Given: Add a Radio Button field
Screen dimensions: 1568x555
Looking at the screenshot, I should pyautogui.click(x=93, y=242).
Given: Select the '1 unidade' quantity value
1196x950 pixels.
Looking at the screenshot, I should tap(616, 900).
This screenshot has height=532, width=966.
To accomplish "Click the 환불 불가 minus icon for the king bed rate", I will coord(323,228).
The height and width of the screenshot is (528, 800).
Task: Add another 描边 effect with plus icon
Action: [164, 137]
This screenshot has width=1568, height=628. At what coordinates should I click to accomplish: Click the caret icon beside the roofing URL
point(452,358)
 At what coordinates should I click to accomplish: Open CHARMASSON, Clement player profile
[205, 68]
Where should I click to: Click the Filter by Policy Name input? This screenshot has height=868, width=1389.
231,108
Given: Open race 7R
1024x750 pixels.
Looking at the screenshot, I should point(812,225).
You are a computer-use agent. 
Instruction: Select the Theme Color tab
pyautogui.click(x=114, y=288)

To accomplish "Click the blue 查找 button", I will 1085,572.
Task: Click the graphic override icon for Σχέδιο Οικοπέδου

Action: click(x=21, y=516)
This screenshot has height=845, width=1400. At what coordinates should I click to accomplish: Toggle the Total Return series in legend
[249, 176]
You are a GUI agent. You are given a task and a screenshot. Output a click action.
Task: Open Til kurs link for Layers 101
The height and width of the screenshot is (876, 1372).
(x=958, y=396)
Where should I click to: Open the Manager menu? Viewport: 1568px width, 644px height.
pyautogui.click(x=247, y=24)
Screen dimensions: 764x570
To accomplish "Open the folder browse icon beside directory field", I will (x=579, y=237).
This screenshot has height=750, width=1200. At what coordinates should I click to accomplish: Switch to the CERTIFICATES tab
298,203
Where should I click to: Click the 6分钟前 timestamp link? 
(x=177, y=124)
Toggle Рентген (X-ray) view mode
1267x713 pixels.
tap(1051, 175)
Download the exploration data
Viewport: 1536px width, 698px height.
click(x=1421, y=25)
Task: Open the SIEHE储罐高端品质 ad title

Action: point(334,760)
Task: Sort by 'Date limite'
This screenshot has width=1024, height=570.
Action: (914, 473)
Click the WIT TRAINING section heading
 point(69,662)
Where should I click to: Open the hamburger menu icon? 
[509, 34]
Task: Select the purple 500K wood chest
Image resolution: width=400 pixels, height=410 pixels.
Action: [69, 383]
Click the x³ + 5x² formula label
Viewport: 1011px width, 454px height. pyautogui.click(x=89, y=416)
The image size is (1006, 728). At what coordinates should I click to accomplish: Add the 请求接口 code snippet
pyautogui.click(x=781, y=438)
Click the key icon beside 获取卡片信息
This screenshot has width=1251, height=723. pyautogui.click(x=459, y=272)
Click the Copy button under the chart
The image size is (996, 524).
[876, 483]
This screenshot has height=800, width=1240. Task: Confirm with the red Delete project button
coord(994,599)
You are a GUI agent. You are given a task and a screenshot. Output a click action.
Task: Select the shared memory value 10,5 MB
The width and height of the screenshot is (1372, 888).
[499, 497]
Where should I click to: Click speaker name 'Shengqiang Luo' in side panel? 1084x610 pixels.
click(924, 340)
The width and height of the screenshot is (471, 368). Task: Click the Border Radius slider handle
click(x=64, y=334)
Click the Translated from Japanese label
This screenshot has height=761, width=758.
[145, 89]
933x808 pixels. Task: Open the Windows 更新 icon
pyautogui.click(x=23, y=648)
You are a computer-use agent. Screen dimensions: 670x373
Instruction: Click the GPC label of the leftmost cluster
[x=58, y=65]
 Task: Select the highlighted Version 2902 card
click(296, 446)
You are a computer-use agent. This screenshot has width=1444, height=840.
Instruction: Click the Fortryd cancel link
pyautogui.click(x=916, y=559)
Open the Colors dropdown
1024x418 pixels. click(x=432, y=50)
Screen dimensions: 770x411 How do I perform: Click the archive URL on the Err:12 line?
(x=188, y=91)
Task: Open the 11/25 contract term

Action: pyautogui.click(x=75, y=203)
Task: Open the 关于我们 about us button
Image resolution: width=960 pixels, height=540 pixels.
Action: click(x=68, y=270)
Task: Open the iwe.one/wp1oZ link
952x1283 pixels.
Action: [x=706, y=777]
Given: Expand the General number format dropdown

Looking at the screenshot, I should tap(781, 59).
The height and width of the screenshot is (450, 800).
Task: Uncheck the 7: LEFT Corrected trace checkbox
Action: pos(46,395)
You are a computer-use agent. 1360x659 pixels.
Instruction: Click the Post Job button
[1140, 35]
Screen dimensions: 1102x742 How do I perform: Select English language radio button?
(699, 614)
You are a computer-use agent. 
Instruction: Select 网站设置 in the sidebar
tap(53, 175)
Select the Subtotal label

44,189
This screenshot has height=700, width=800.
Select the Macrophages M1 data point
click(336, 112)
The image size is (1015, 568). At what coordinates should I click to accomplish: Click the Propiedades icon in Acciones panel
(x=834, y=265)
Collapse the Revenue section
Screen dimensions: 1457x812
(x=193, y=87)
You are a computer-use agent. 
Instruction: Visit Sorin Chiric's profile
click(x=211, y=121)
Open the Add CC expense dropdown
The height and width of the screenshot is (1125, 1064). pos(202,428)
——————
== PROBLEM DETAILS ==
All the records above are to be reproduced exactly.

== RESPONSE ==
Given: Add a Radio Button field
Screen dimensions: 1568x555
Looking at the screenshot, I should pyautogui.click(x=93, y=242).
Given: Select the '1 unidade' quantity value
1196x950 pixels.
Looking at the screenshot, I should tap(616, 900).
This screenshot has height=532, width=966.
To accomplish "Click the 환불 불가 minus icon for the king bed rate", I will coord(323,228).
The height and width of the screenshot is (528, 800).
Task: Add another 描边 effect with plus icon
Action: [164, 137]
This screenshot has width=1568, height=628. At what coordinates should I click to accomplish: Click the caret icon beside the roofing URL
point(452,358)
 At what coordinates should I click to accomplish: Open CHARMASSON, Clement player profile
[205, 68]
Where should I click to: Click the Filter by Policy Name input? This screenshot has height=868, width=1389.
231,108
Given: Open race 7R
1024x750 pixels.
Looking at the screenshot, I should point(812,225).
You are a computer-use agent. 
Instruction: Select the Theme Color tab
pyautogui.click(x=114, y=288)

To accomplish "Click the blue 查找 button", I will 1085,572.
Task: Click the graphic override icon for Σχέδιο Οικοπέδου

Action: click(x=21, y=516)
This screenshot has height=845, width=1400. At what coordinates should I click to accomplish: Toggle the Total Return series in legend
[249, 176]
You are a GUI agent. You are given a task and a screenshot. Output a click action.
Task: Open Til kurs link for Layers 101
The height and width of the screenshot is (876, 1372).
(x=958, y=396)
Where should I click to: Open the Manager menu? Viewport: 1568px width, 644px height.
pyautogui.click(x=247, y=24)
Screen dimensions: 764x570
To accomplish "Open the folder browse icon beside directory field", I will (x=579, y=237).
This screenshot has height=750, width=1200. At what coordinates should I click to accomplish: Switch to the CERTIFICATES tab
298,203
Where should I click to: Click the 6分钟前 timestamp link? 
(x=177, y=124)
Toggle Рентген (X-ray) view mode
1267x713 pixels.
tap(1051, 175)
Download the exploration data
Viewport: 1536px width, 698px height.
click(x=1421, y=25)
Task: Open the SIEHE储罐高端品质 ad title

Action: point(334,760)
Task: Sort by 'Date limite'
This screenshot has width=1024, height=570.
Action: (914, 473)
Click the WIT TRAINING section heading
 point(69,662)
Where should I click to: Open the hamburger menu icon? 
[509, 34]
Task: Select the purple 500K wood chest
Image resolution: width=400 pixels, height=410 pixels.
Action: [69, 383]
Click the x³ + 5x² formula label
Viewport: 1011px width, 454px height. pyautogui.click(x=89, y=416)
The image size is (1006, 728). At what coordinates should I click to accomplish: Add the 请求接口 code snippet
pyautogui.click(x=781, y=438)
Click the key icon beside 获取卡片信息
This screenshot has width=1251, height=723. pyautogui.click(x=459, y=272)
Click the Copy button under the chart
The image size is (996, 524).
[876, 483]
This screenshot has height=800, width=1240. Task: Confirm with the red Delete project button
coord(994,599)
You are a GUI agent. You are given a task and a screenshot. Output a click action.
Task: Select the shared memory value 10,5 MB
The width and height of the screenshot is (1372, 888).
[499, 497]
Where should I click to: Click speaker name 'Shengqiang Luo' in side panel? 1084x610 pixels.
click(924, 340)
The width and height of the screenshot is (471, 368). Task: Click the Border Radius slider handle
click(x=64, y=334)
Click the Translated from Japanese label
This screenshot has height=761, width=758.
[145, 89]
933x808 pixels. Task: Open the Windows 更新 icon
pyautogui.click(x=23, y=648)
You are a computer-use agent. Screen dimensions: 670x373
Instruction: Click the GPC label of the leftmost cluster
[x=58, y=65]
 Task: Select the highlighted Version 2902 card
click(296, 446)
You are a computer-use agent. This screenshot has width=1444, height=840.
Instruction: Click the Fortryd cancel link
pyautogui.click(x=916, y=559)
Open the Colors dropdown
1024x418 pixels. click(x=432, y=50)
Screen dimensions: 770x411 How do I perform: Click the archive URL on the Err:12 line?
(x=188, y=91)
Task: Open the 11/25 contract term

Action: pyautogui.click(x=75, y=203)
Task: Open the 关于我们 about us button
Image resolution: width=960 pixels, height=540 pixels.
Action: click(x=68, y=270)
Task: Open the iwe.one/wp1oZ link
952x1283 pixels.
Action: [x=706, y=777]
Given: Expand the General number format dropdown

Looking at the screenshot, I should tap(781, 59).
The height and width of the screenshot is (450, 800).
Task: Uncheck the 7: LEFT Corrected trace checkbox
Action: pos(46,395)
You are a computer-use agent. 1360x659 pixels.
Instruction: Click the Post Job button
[1140, 35]
Screen dimensions: 1102x742 How do I perform: Select English language radio button?
(699, 614)
You are a computer-use agent. 
Instruction: Select 网站设置 in the sidebar
tap(53, 175)
Select the Subtotal label

44,189
This screenshot has height=700, width=800.
Select the Macrophages M1 data point
click(336, 112)
The image size is (1015, 568). At what coordinates should I click to accomplish: Click the Propiedades icon in Acciones panel
(x=834, y=265)
Collapse the Revenue section
Screen dimensions: 1457x812
(x=193, y=87)
You are a computer-use agent. 
Instruction: Visit Sorin Chiric's profile
click(x=211, y=121)
Open the Add CC expense dropdown
The height and width of the screenshot is (1125, 1064). pos(202,428)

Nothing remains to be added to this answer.